カリタス小の入賞した作品を紹介いたします。

◎佳作   「優しい半分こ」

「帰って来たら遊ぼうね。」
そうやって私の幼稚園の友達は小学生になる時にお父さんの仕事でシンガポールに行くことになった。今もシンガポールに住んでいる。優しくてお姉さんみたいな友達が私は大好きだった。二人で夢中で遊んでいたのは向かい合ってぐるぐる回る地球儀みたいなジャングルジムだった。そして、なんといってもその友達は食べることが好きだった。昼になるにつれ友達は元気がなくなる。お腹すいたね…。そうか。お腹がすくからだ。
そして昼ごはんになった。席替えで初めて友達と食べることになった。友達はご飯を見てたちまち笑顔になり、そして食べることがびっくりするほど早い。あまりにも食べるのが早く、あっという間にどんどんお皿が空になり美味しそうに食べるものだから、私は当時クリームコロッケが苦手でしょうがなかったけれど、えいっと一口食べてみた。なぜだろう。不
思議と美味しかった。美味しい・・・。私が言うと隣で食べていた友達はお姉さんみたいに半分こあげようか?と私に言って半分お皿においた。クリームコロッケは最後までとってあったから友達の一番好きなものに違いないと私は思っていた。大好きな物なのにいいのかなと思った。今思えばきっと私が美味しそうに食べていたから半分くれたのだと思う。

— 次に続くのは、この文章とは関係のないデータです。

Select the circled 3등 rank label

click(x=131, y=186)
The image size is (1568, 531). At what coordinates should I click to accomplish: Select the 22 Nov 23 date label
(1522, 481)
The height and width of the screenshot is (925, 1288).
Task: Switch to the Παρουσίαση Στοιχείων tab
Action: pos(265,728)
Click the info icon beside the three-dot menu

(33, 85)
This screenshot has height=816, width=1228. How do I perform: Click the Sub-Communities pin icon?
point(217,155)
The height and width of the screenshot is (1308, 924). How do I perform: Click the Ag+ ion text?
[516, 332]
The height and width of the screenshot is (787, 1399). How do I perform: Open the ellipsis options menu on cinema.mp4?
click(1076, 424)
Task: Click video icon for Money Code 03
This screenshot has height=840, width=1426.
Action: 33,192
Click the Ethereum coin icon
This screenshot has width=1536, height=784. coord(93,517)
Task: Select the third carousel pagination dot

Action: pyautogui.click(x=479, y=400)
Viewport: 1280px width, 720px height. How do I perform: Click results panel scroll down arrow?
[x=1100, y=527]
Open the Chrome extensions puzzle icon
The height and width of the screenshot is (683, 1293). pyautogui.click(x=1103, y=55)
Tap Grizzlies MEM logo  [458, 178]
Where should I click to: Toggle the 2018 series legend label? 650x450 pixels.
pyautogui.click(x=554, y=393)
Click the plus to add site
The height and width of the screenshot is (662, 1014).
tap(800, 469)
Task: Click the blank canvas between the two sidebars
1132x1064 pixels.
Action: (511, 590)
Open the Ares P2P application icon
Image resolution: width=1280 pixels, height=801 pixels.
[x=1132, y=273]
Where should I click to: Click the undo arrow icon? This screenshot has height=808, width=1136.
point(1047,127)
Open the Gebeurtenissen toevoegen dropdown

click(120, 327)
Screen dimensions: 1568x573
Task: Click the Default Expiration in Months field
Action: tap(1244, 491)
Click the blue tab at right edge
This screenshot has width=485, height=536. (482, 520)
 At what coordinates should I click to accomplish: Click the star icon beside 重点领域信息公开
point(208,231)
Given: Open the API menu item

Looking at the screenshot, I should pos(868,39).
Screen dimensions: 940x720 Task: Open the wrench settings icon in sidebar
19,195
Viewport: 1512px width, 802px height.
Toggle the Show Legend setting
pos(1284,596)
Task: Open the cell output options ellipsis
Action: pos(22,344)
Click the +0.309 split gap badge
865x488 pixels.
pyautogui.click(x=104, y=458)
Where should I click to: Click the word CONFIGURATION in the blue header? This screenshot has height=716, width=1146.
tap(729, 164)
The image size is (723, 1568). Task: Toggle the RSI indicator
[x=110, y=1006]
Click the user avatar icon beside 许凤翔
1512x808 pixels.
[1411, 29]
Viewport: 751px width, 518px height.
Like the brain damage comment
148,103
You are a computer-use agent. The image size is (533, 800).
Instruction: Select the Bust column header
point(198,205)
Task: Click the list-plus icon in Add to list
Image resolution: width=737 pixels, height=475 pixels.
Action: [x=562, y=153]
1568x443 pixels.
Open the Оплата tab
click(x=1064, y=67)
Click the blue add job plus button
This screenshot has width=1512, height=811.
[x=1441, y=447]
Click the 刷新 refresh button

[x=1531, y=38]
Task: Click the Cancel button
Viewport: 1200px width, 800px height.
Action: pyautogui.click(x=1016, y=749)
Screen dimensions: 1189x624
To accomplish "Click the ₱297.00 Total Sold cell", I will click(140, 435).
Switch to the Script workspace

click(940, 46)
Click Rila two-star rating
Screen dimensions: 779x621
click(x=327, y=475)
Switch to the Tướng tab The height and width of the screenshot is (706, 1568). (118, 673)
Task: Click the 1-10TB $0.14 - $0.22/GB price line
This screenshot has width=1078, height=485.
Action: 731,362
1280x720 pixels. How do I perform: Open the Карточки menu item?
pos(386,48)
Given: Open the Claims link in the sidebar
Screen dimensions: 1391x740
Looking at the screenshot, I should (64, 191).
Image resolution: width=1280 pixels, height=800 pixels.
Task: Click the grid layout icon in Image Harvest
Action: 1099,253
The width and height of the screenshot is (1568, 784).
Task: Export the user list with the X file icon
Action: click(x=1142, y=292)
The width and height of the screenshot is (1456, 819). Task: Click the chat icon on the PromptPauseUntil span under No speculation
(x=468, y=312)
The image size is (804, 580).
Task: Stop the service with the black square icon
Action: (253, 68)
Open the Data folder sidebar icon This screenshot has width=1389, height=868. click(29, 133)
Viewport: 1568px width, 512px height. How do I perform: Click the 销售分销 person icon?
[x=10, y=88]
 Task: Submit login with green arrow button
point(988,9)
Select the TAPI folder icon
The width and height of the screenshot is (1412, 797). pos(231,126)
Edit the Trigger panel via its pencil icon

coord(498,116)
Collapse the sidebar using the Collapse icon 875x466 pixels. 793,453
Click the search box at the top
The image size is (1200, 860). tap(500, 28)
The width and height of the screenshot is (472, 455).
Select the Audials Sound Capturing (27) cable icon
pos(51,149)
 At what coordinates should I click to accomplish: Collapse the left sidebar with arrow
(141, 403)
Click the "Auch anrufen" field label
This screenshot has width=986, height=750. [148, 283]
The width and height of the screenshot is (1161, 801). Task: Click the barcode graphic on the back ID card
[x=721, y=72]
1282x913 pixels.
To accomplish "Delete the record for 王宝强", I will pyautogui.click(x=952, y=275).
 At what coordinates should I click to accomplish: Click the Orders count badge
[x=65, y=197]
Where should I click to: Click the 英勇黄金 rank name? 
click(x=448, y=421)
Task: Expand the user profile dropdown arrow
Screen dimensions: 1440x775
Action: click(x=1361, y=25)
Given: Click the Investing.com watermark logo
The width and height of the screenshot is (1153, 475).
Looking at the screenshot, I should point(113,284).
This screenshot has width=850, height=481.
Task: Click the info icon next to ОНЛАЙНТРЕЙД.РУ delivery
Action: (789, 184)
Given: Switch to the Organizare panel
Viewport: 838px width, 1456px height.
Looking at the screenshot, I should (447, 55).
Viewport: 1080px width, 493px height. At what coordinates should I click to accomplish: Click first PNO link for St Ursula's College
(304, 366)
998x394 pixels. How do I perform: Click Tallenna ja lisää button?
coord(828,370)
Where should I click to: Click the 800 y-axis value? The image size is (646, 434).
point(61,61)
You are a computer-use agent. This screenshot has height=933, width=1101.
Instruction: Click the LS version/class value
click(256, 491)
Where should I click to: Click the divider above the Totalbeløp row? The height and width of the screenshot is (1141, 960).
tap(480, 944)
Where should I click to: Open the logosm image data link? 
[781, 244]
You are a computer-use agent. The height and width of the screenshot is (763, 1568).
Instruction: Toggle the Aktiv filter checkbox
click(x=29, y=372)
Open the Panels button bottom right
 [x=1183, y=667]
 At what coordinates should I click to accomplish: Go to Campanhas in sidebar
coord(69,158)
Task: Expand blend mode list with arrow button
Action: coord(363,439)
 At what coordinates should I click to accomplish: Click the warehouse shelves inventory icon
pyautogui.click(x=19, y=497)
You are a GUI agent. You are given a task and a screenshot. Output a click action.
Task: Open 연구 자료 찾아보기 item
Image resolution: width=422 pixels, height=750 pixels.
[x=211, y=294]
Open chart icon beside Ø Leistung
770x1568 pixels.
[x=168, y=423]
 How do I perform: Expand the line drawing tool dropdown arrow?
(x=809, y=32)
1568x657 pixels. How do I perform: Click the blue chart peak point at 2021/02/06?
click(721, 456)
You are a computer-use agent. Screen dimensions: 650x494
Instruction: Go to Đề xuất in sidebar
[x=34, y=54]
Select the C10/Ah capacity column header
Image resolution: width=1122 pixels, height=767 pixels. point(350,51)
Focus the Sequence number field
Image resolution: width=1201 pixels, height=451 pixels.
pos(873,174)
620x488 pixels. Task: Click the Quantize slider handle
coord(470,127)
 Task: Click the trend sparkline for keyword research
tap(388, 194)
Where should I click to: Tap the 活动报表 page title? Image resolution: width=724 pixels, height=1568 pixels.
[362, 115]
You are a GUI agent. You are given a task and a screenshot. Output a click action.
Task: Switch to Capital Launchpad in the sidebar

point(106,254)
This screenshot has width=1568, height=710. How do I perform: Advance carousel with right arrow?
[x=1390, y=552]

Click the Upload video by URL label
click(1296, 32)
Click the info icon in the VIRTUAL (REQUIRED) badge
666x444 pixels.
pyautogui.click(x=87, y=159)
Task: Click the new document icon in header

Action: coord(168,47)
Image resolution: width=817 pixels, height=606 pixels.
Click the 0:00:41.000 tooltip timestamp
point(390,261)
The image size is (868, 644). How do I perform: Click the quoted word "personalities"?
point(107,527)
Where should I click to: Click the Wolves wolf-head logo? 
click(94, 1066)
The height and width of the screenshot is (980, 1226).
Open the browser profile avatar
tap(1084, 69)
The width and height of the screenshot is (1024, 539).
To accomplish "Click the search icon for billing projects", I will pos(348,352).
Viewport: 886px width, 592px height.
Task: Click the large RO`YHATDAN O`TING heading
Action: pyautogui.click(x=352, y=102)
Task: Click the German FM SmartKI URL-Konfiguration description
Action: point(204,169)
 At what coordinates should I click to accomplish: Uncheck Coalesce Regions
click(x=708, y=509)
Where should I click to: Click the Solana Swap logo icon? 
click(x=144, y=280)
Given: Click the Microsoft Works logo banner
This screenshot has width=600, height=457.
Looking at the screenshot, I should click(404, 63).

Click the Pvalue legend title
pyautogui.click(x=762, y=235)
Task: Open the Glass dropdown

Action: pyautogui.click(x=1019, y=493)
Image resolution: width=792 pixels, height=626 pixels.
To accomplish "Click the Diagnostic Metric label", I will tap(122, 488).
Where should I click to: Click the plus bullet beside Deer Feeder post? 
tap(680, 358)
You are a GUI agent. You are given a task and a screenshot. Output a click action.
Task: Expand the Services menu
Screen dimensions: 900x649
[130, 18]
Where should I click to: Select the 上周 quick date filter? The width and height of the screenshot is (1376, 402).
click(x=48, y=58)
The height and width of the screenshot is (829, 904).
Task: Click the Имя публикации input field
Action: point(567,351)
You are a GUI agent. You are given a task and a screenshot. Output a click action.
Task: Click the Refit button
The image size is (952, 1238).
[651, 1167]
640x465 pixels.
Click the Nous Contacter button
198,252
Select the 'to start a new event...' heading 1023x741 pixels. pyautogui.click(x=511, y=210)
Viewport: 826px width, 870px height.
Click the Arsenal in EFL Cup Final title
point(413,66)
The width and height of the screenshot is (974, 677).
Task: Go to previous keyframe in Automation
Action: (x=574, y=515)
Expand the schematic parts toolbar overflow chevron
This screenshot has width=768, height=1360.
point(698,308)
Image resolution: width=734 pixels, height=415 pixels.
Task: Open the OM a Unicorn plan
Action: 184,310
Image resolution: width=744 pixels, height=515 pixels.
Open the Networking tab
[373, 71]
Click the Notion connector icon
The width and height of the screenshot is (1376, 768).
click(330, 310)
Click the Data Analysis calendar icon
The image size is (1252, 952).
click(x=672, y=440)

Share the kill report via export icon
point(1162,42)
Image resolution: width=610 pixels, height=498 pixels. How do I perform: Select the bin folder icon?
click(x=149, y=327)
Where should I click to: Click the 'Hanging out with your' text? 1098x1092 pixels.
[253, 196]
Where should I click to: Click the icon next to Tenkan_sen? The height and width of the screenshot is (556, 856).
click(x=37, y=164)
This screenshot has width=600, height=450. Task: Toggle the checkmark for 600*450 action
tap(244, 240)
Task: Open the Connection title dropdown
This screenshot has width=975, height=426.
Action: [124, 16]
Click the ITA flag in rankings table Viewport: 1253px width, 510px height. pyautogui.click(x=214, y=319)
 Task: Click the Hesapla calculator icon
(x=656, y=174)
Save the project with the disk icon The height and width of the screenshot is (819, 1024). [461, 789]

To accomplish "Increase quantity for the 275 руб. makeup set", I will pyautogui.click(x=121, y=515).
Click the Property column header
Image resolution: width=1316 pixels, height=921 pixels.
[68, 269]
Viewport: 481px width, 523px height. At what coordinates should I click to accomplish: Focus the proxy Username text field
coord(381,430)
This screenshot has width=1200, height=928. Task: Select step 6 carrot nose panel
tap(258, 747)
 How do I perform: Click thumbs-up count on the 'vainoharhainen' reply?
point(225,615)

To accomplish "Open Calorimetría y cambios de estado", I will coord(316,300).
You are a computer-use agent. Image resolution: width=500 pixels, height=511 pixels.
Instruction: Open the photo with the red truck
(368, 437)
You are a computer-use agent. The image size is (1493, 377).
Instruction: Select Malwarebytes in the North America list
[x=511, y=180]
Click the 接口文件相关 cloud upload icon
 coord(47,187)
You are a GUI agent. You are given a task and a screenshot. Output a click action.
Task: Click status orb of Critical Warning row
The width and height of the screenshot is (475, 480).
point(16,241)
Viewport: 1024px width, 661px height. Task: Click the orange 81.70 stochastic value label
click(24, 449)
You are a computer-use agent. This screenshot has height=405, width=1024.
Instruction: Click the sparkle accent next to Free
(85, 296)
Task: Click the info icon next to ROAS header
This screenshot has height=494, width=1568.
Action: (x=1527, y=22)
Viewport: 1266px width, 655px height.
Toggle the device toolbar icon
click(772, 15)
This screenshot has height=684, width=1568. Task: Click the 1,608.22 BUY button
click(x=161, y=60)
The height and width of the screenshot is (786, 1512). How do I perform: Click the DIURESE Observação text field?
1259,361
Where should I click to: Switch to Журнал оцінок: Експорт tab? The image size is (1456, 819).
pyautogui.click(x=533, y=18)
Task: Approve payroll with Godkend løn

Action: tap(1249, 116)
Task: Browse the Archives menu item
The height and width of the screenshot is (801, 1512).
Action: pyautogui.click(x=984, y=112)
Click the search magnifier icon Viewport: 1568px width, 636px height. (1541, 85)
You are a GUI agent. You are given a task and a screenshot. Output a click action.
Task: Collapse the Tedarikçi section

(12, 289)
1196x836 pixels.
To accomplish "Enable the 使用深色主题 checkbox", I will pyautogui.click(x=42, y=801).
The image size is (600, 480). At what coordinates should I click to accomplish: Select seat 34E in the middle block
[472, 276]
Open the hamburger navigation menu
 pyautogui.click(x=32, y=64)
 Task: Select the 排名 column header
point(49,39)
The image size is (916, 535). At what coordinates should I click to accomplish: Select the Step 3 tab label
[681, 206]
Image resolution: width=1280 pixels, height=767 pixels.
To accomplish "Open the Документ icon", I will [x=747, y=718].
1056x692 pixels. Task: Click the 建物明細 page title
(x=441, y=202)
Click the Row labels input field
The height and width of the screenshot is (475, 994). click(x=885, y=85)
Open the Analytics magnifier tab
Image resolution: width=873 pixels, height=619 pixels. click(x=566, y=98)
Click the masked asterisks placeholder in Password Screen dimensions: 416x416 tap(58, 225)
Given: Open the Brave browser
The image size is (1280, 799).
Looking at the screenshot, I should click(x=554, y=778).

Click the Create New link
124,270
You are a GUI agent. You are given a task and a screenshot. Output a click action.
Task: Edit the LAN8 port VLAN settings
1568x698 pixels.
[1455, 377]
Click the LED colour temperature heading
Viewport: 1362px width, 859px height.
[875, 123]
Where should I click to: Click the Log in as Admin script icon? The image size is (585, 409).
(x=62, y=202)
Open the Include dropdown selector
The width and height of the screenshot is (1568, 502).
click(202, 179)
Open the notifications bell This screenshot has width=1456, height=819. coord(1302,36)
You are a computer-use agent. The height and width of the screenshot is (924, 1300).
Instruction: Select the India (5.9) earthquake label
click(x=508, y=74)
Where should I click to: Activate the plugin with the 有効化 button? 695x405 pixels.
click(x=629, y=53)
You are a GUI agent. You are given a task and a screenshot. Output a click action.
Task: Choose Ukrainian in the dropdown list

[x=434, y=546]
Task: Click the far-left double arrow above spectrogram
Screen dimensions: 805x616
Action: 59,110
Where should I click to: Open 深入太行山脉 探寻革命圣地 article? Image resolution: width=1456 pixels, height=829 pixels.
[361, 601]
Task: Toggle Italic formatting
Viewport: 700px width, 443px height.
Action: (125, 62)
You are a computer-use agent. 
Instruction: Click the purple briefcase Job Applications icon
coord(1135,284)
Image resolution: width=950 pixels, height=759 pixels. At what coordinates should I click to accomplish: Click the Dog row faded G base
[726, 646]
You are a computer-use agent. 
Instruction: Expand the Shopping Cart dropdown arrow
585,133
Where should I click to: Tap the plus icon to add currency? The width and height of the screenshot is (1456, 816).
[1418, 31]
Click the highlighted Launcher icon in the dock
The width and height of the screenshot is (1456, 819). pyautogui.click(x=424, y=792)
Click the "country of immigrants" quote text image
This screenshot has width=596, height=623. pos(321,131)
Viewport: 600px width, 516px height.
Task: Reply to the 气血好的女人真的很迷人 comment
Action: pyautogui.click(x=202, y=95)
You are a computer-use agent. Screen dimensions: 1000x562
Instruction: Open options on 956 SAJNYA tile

そんなえいっと食べたクリームコロッケは今では私の大好物な物の一つだ。私は幸せご飯は好きな家族、好きな人と食べる優しさのご飯だと思う。幼稚園でお腹がすくと友達が元気がなくなったようにご飯は生きていく上で必要で大切な宝物だ。そして半分こあげようかも誰とでもできる優しい魔法の言葉だと思う。幼稚園の頃二人で向かい合って遊ぶぐるぐる回る地球儀みたいなジャングルジムのように今日もまた地球の違う国で友達はご飯をきっとあの笑顔で食べていて、今日もまた地球の違う国で私もご飯を食べて笑顔になる。友達が帰ってきたら、今度は優しさを返したい。